New agreement with publishers

Teaching staff now allowed to copy a maximum of 40 pages

Photo: Wikimedia Commons / Jonathan Joseph Bondhus

Not all links in the digital reading lists used by university teaching staff are open-access or the teacher's own work. They also refer to journals, books and articles that are subject to copyright, meaning that the entitled parties must be compensated for their use.

The association of Dutch universities, Universities of The Netherlands (UNL), reported (link in Dutch, Ed.) last week that from now on teaching staff are allowed to use up to 40 pages of a copyrighted publication, provided that those pages do not constitute more than 20 percent of the original work.

Previously, they were allowed to reuse 50 pages and a maximum of 25 percent of the original work. However, if the book in question is short, teachers may use up to 25 pages of it.

The new agreements reached between Universities of The Netherlands and Stichting UvO form the Easy Access scheme, which covers digital use (in systems such as Canvas and Blackboard, for example) as well as printed copies. The agreement is valid until the end of 2025.
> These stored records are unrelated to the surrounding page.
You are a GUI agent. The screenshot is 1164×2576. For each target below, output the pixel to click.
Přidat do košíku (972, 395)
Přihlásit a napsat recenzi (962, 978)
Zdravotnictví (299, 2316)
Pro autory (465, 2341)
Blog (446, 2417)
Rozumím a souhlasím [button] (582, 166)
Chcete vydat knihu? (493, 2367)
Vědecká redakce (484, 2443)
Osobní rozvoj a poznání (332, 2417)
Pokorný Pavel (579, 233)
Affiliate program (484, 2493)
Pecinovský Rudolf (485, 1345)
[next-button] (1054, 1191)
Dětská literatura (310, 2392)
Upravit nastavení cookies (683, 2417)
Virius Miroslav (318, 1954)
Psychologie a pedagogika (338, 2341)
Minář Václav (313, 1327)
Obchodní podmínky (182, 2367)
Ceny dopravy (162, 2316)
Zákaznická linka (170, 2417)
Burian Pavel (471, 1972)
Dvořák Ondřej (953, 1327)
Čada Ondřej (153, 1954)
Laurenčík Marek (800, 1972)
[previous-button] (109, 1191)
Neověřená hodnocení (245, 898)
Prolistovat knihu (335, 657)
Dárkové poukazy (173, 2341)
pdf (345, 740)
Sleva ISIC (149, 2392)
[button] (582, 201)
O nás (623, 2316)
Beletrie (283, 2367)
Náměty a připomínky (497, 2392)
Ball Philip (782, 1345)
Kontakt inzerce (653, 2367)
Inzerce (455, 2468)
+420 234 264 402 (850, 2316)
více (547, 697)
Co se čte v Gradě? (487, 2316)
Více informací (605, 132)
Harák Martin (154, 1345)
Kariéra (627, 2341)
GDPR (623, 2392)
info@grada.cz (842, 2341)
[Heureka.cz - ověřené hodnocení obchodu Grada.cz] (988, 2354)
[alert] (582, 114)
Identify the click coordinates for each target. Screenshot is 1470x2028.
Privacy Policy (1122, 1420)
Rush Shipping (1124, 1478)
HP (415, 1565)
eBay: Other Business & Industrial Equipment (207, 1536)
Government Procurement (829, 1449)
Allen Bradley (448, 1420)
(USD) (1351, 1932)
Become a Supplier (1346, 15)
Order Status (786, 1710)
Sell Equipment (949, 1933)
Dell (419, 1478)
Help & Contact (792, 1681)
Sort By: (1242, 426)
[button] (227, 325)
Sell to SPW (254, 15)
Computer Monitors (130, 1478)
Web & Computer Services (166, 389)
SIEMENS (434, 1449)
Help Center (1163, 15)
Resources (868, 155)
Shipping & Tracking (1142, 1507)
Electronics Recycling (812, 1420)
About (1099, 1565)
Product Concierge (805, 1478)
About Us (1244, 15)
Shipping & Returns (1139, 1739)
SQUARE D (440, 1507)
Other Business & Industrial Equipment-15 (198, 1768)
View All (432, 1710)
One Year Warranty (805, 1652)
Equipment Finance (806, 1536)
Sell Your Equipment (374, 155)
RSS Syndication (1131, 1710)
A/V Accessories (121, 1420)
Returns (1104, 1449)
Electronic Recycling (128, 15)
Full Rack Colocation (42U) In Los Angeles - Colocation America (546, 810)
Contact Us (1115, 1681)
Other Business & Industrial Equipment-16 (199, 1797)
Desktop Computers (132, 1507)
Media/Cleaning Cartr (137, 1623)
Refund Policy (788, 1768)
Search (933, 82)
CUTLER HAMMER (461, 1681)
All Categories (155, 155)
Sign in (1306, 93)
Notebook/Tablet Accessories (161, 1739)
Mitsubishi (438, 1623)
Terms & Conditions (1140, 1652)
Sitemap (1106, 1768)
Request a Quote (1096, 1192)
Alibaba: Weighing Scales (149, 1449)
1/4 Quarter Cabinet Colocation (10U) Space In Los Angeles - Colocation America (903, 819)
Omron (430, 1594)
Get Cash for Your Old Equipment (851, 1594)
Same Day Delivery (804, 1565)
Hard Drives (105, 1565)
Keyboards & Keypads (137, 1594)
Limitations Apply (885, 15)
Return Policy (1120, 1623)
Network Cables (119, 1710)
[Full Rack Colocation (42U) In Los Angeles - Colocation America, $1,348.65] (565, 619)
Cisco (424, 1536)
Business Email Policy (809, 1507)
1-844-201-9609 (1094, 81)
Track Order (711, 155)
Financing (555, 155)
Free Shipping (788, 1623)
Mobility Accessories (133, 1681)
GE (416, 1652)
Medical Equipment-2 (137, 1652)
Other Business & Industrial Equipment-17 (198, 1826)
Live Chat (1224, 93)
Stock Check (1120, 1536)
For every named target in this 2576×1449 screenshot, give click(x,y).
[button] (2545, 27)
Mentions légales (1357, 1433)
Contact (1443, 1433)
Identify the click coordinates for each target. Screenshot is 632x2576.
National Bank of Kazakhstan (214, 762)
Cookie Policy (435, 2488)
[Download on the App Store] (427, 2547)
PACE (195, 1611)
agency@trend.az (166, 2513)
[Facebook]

The new rules are the result of negotiations and mean that the universities will collectively pay the publisher around 7 million euros yearly. But the publisher suspects that the actual number of pages reused surpasses this amount.

That is why, over the next three years, Dutch universities will be keeping more precise records of how much of each book is being reused, according to UNL. To measure that, they are developing a program in association with SURF, the collaborative IT organisation for Dutch education and research.